Much of Kul’s work revolves around modes of instruction, which she both critiques and utilizes to generate performances. In doing so, she figures social roles and behavior as learned, not natural. In her video performance _Worth Waiting For_ (2012), Kul lip-syncs the dialogue from a 1962 Mormon film and cautionary tale about the sanctity and responsibility of marriage. She plays most of the characters, including Julie and Joe, two high school students who have decided to marry to the dismay of the football coach and their teammates, family, and friends. Joe quits the football team so he can get a job and Julie lashes out at her parents. However, after observing the difficulties of motherhood, Julie returns her ring to Joe and asks him to wait for her until they graduate. Kul’s skillful, amusing mime of 1960s moral instruction set against a plain, white background attunes the viewer to the contrivances of the plot and dialogue, encouraging him or her to approach the film as less educational and more performative.
Likewise, in _Let’s Make a Sandwich_ (c. 2012), Kul appropriates a short instructional film on sandwich preparation from 1950. She slows down the voice of the narrator to present a mother and daughter making tuna rarebit in silence. Rather than presenting the directions of the recipe on screen, Kul inserts text that lists her own instructions for “How to be a girl in the USA.” Such lines as “Unfold your romantic delusions and squeeze your waist” and “Ask for mercy (and painkillers)” imply that the mother in the film is not only teaching her daughter how to make a sandwich, she is also effectively training her to perform her gender through the service of others.

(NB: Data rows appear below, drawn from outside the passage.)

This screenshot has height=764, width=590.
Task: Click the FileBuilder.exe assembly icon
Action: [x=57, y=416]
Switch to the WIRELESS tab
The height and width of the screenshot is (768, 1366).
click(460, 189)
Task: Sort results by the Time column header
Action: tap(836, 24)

Kul also links food to the performance of identity in _Artist as a Restaurant_ (2012), a large-scale drawing centered on a traditional Polish menu. Each item on the menu is linked to a set of directions for a performance based on an aspect of Polish culture and history. One dish entails the performance of “a long (60-person) queue…typical for +the communist model of consumerism+.” For another item, “the artist will spit into your plate for +5 minutes+ …[to] give you the sense of Polish/Christian disdain for other human beings.”
In _Passport Reading_ (2011), Kul directs her performance in a similarly arbitrary, unfixed manner, thus further underscoring the instability and fallibility of gender roles and nationalist values. The video opens with a list of thirty-five commands, each of which corresponds to a letter (A to Z) or number (0 to 9). The natures of the directives range from simple and straightforward (go, stop, left, or right) to difficult or complex (shut up, be nice for boys, try to look sexy, or make an intellectual remark) to irrational or impossible (be happy in USA, repent of your sins, get down, Germans! or fuck you!). Kul then performs these commands as their corresponding letter or number appears in the text of her passport. These include her passport number, surname, given name, date of birth and personal identification number as well as the document’s date of issue and authority.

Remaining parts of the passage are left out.